Manchester’s surprise element, in a way, is its youngest principal actor, Lucas Hedges, who plays Lee’s nephew Patrick with an honesty that at times makes for painful viewing. His nomination for an Academy Award is far less likely to be fruitful, but this is nonetheless a ruthlessly truthful portrayal of a teenager dealing with an expected tragedy. His grief hides in plain sight, and surfaces only rarely. Meanwhile his everyday preoccupations are those of any of his peers: hockey, girls and his cringeworthy garage band.
The band provides examples of the most surprising elements of Manchester by the Sea – genuinely funny scenes and lines. Lonergan’s script doesn’t pretend that a teenager’s grief is utterly all-consuming, and allows Patrick’s exploits to be played for fun in a heartfelt way. Like anyone, with the exception of Lee, we worry that the young man is shutting out his feelings, but we also empathise with his fears and desires.

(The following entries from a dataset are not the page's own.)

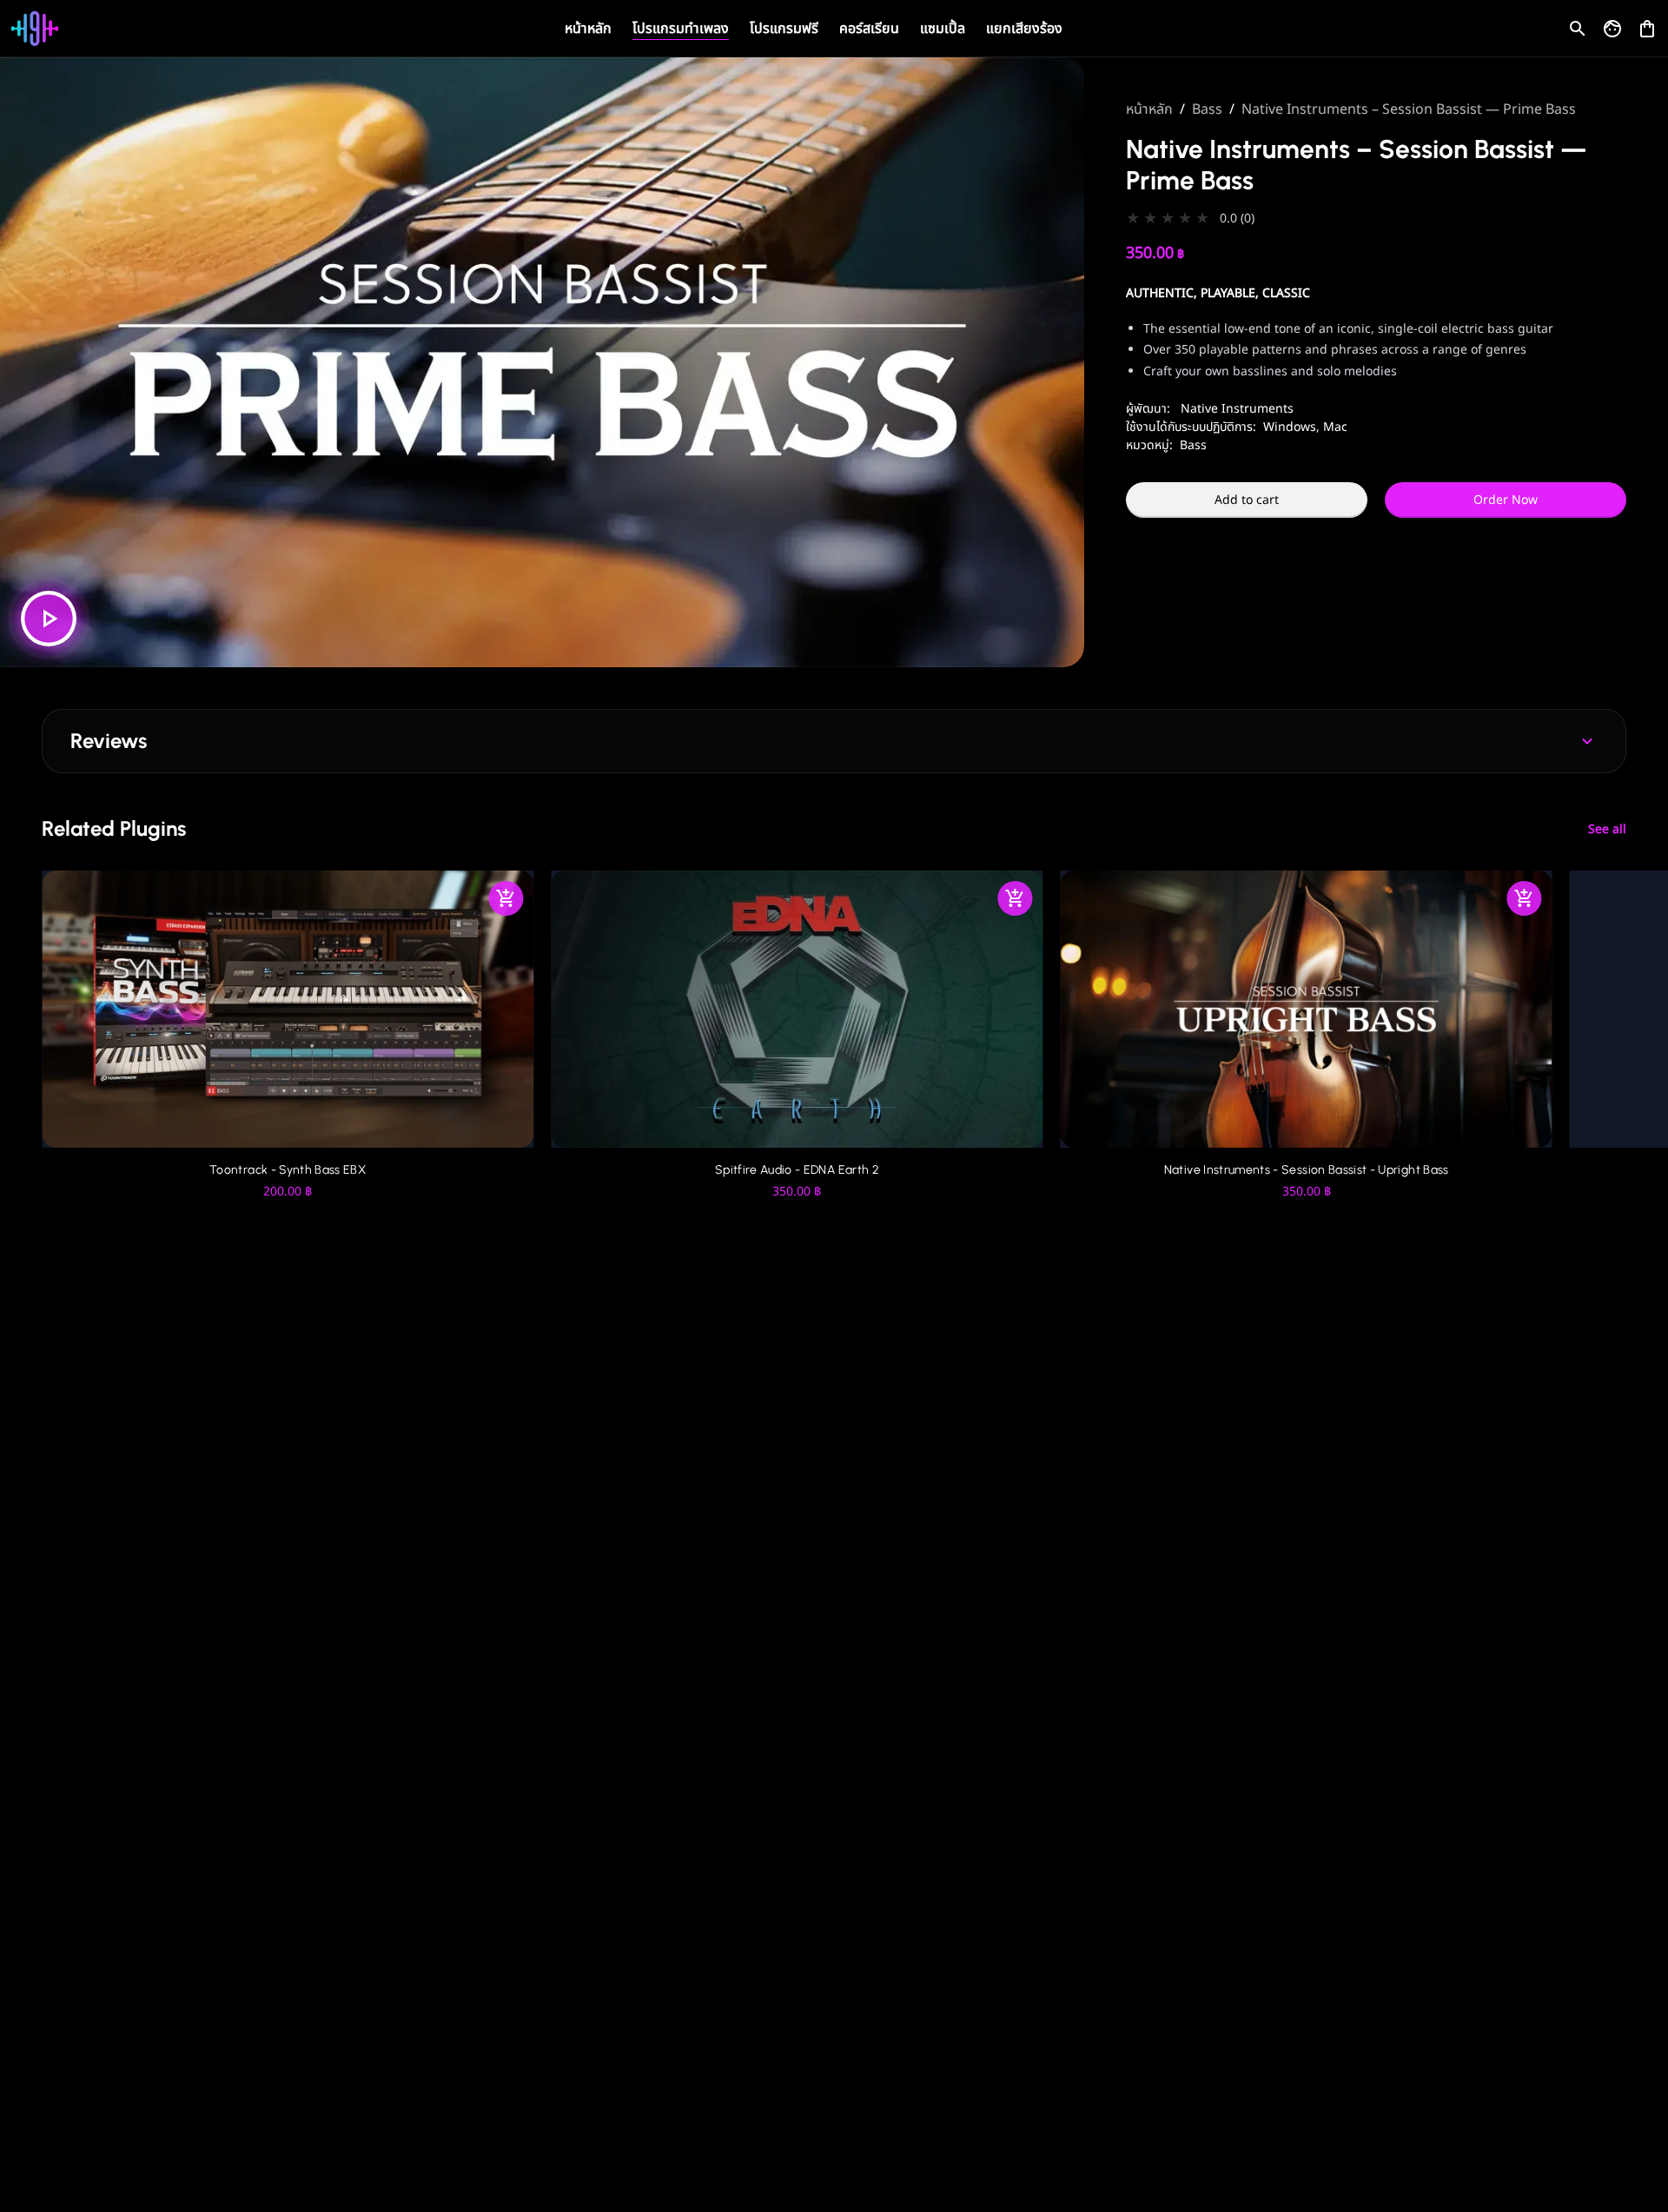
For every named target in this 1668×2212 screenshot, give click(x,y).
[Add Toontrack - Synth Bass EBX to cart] (505, 898)
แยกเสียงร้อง (1024, 28)
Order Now (1505, 500)
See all (1607, 829)
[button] (1376, 219)
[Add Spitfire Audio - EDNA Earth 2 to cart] (1015, 898)
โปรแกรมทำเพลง (680, 28)
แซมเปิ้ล (942, 28)
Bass (1207, 109)
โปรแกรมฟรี (784, 28)
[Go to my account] (1612, 28)
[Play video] (48, 618)
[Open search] (1577, 28)
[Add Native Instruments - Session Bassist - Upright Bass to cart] (1524, 898)
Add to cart (1247, 500)
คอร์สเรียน (869, 28)
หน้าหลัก (588, 28)
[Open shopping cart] (1647, 24)
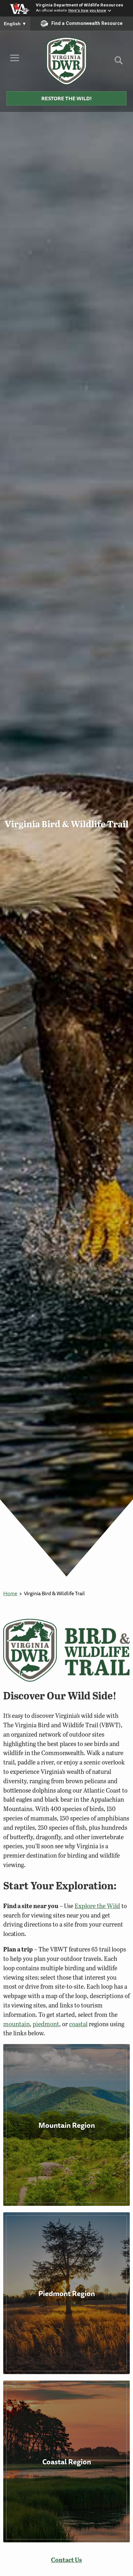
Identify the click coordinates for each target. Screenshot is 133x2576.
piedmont (46, 2023)
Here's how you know (87, 10)
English (15, 23)
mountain (16, 2023)
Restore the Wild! (66, 98)
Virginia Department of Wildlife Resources (79, 4)
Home (10, 1593)
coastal (78, 2023)
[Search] (119, 62)
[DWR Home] (66, 60)
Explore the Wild (97, 1905)
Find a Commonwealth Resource (87, 23)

As Lee and Patrick struggle to reconnect, and attempt to deal with the mess they have been landed with, the film lingers with them to watch their dynamic unfold. The pace is gentle, and there is no preoccupation with an ending or neat conclusion, which makes for a pleasant amble into melancholy, contradictory though that may sound. For the story and its telling to also evoke such convincing and winning familial contentment is a wonderful flourish.